[DOCUMENT EXTRACT Boundary: Start]

When a Virginia elections official pulled a name out of bowl on Thursday, he didn’t only hand Republicans a 51-49 majority — the tiebreaker will also make it a little harder for the state to expand health coverage to 400,000 low-income Virginians.
Virginia Democrats won the governor’s seat on Election Night and very nearly swept to a shocking takeover of the state House. But they fell short after recounts and Thursday’s tiebreaker in the race between Republican David Yancey and Democrat Shelly Simonds (both got 11,608 votes) left the GOP hanging onto a bare majority.
Medicaid coverage for hundreds of thousands of low-income Virginians has been at stake throughout the campaign and the last month of recounts and bowl drawings.
Democratic Gov. Terry McAuliffe and Virginia Republicans in the statehouse have been locked in battle for years over expanding Medicaid under Obamacare. Virginia is one of the 19 states that has refused to expand its Medicaid eligibility as the health care law allows.
The state estimates that more than 400,000 people in and near poverty have been denied Medicaid coverage as a result.
Democrats — on the back of the landslide win by Ralph Northam to take the governor’s seat — very nearly won enough seats to take control of the Virginia House of Delegates. They could have voted as soon as January to expand Medicaid, which Northam pledged to do if he was elected.
But they came up just short. Here is Vox’s Andrew Prokop:
Incumbent Delegate David Yancey (R) led his challenger Shelly Simonds (D) by a mere 10 votes heading into a recount. That’s the sort of margin that often shifts during a recount, due to errors in the initial tally.
So the recount for the 94th District took place in December — with observers and lawyers from both campaigns, as well as many journalists, in attendance so as to prevent any mischief. And at the end, the margin shifted just enough to give Simonds the victory — 11,608 votes to 11,607.
That, it seemed, would have flipped a 16th GOP-held seat to the Democrats and put the House of Delegates at 50 seats for each party.
But when the outcome was presented to judges, Yancey’s campaign argued that one ballot hadn’t been counted, but should have been. The ballot had bubbles for both Yancey and Simonds filled in, but there was a line drawn through the bubble for Simonds — suggesting that the voter may have crossed out his or her Simonds vote.

[DOCUMENT EXTRACT Boundary: End]

● WORK REQUEST:
In the article on Virginia's tied House race, how many votes did David Yancey and Shelly Simonds each get before the tiebreaker? The listing that follows has nothing to do with the article on Virginia's tied House race.

[ENTRIES SHOWN Boundary: Start]

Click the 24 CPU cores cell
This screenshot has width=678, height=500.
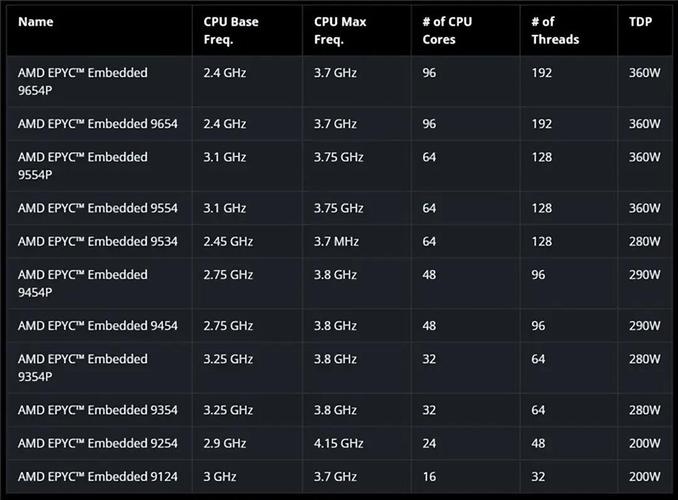[x=430, y=443]

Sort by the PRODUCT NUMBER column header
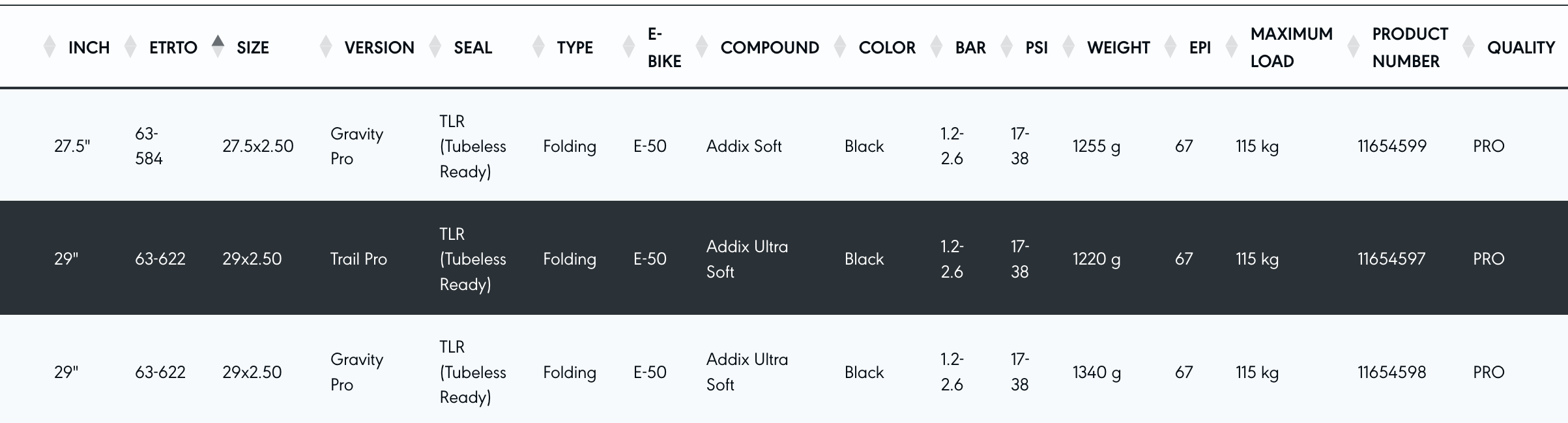click(x=1410, y=47)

[ENTRIES SHOWN Boundary: End]

● EXERCISE RESULT:
Each got 11,608 votes.